(Source data)
BEGIN
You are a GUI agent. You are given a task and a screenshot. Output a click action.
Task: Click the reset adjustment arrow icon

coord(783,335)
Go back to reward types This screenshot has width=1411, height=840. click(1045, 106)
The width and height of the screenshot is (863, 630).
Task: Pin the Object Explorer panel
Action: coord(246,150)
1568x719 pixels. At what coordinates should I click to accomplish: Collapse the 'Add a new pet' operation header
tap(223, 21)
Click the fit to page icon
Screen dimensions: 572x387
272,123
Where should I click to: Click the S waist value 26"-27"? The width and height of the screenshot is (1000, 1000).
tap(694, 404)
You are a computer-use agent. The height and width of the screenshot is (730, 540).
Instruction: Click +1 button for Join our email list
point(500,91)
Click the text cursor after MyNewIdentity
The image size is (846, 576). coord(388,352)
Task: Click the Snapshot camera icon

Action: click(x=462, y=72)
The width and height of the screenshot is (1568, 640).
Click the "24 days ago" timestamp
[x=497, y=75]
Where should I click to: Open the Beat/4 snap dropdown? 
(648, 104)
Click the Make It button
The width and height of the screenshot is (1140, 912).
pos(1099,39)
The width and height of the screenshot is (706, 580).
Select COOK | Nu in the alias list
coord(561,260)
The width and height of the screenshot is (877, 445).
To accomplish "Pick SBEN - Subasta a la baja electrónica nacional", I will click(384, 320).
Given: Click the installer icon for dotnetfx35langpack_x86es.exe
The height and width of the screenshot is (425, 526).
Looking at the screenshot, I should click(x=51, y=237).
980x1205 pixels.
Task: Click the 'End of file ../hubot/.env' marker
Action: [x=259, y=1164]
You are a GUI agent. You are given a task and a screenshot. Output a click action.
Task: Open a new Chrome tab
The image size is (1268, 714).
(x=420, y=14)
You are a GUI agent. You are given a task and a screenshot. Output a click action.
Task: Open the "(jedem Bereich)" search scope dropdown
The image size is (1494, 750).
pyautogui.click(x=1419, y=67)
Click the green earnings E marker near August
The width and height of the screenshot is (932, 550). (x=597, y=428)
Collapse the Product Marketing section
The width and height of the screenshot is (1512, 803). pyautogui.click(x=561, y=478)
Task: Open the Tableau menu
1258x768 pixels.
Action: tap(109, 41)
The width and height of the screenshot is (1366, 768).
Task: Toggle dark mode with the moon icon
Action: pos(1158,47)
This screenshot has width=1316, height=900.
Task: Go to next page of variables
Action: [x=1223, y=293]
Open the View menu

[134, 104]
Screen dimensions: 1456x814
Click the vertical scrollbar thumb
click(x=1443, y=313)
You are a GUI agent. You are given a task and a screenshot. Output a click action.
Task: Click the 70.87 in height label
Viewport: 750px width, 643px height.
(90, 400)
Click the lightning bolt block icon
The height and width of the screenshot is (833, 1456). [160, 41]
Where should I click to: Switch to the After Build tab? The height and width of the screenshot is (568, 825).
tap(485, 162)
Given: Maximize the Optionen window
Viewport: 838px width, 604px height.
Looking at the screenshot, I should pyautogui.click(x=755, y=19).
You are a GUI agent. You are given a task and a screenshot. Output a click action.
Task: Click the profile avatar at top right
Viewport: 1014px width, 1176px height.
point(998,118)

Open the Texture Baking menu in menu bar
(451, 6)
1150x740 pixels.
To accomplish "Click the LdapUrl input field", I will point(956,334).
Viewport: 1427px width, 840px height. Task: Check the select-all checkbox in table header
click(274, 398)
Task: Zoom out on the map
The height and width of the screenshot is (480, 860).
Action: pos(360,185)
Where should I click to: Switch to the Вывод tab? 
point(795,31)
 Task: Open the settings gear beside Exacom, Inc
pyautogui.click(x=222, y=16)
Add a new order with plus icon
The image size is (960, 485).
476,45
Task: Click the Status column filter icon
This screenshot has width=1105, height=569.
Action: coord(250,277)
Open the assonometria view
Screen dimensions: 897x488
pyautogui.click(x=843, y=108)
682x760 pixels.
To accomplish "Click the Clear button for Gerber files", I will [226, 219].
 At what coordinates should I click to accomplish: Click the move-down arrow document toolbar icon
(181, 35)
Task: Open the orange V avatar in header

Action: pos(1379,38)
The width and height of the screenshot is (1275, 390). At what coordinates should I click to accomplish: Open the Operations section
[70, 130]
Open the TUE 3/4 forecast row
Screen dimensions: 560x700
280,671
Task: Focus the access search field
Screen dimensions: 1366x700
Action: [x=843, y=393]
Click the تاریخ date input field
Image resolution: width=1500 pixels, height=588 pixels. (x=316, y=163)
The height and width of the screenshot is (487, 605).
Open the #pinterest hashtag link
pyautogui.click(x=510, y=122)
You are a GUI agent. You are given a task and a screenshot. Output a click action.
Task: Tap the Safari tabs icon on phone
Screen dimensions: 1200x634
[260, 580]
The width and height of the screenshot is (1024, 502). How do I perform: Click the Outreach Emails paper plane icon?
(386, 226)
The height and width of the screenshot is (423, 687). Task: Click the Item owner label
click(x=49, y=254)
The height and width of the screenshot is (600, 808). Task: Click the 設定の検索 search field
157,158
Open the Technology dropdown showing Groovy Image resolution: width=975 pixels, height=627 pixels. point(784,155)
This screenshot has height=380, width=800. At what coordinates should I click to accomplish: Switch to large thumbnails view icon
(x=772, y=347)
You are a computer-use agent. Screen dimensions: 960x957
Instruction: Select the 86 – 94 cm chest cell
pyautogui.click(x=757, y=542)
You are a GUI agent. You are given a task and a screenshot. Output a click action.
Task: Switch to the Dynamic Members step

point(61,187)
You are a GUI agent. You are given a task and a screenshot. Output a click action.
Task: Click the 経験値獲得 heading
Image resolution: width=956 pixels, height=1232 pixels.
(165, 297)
END
Task prompt: Copy every line of the records above that contains "will".

Output of the task:
To accomplish "Pick SBEN - Subasta a la baja electrónica nacional", I will click(384, 320).
To accomplish "Click the LdapUrl input field", I will point(956,334).
To accomplish "Click the Clear button for Gerber files", I will [226, 219].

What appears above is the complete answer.